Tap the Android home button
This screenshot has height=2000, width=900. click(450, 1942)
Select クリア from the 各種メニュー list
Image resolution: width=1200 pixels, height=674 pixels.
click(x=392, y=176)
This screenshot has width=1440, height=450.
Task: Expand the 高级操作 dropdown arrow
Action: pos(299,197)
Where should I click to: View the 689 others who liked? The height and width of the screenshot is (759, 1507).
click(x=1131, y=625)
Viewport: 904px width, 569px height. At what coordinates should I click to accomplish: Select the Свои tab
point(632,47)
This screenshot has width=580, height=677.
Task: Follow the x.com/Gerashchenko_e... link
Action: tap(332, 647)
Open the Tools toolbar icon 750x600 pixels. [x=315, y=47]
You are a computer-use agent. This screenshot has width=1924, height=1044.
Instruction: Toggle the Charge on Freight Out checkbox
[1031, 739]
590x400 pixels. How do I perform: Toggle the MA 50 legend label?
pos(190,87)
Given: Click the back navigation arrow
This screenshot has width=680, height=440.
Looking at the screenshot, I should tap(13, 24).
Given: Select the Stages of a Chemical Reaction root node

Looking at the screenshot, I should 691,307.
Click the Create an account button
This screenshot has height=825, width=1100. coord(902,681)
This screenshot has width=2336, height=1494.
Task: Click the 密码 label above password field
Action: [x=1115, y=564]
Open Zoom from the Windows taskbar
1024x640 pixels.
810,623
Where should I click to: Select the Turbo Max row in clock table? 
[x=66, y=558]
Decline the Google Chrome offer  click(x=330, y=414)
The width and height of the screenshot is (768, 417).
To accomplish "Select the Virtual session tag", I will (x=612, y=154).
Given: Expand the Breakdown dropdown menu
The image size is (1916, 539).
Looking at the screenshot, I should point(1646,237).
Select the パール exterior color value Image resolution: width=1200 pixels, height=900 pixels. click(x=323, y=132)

→ **Your goal**
Return all of the entries exactly as they were supplied.

→ **Task answer**
Tap the Android home button
This screenshot has height=2000, width=900. click(450, 1942)
Select クリア from the 各種メニュー list
Image resolution: width=1200 pixels, height=674 pixels.
click(x=392, y=176)
This screenshot has width=1440, height=450.
Task: Expand the 高级操作 dropdown arrow
Action: pos(299,197)
Where should I click to: View the 689 others who liked? The height and width of the screenshot is (759, 1507).
click(x=1131, y=625)
Viewport: 904px width, 569px height. At what coordinates should I click to accomplish: Select the Свои tab
point(632,47)
This screenshot has width=580, height=677.
Task: Follow the x.com/Gerashchenko_e... link
Action: tap(332, 647)
Open the Tools toolbar icon 750x600 pixels. [x=315, y=47]
You are a computer-use agent. This screenshot has width=1924, height=1044.
Instruction: Toggle the Charge on Freight Out checkbox
[1031, 739]
590x400 pixels. How do I perform: Toggle the MA 50 legend label?
pos(190,87)
Given: Click the back navigation arrow
This screenshot has width=680, height=440.
Looking at the screenshot, I should tap(13, 24).
Given: Select the Stages of a Chemical Reaction root node

Looking at the screenshot, I should 691,307.
Click the Create an account button
This screenshot has height=825, width=1100. coord(902,681)
This screenshot has width=2336, height=1494.
Task: Click the 密码 label above password field
Action: [x=1115, y=564]
Open Zoom from the Windows taskbar
1024x640 pixels.
810,623
Where should I click to: Select the Turbo Max row in clock table? 
[x=66, y=558]
Decline the Google Chrome offer  click(x=330, y=414)
The width and height of the screenshot is (768, 417).
To accomplish "Select the Virtual session tag", I will (x=612, y=154).
Given: Expand the Breakdown dropdown menu
The image size is (1916, 539).
Looking at the screenshot, I should point(1646,237).
Select the パール exterior color value Image resolution: width=1200 pixels, height=900 pixels. click(x=323, y=132)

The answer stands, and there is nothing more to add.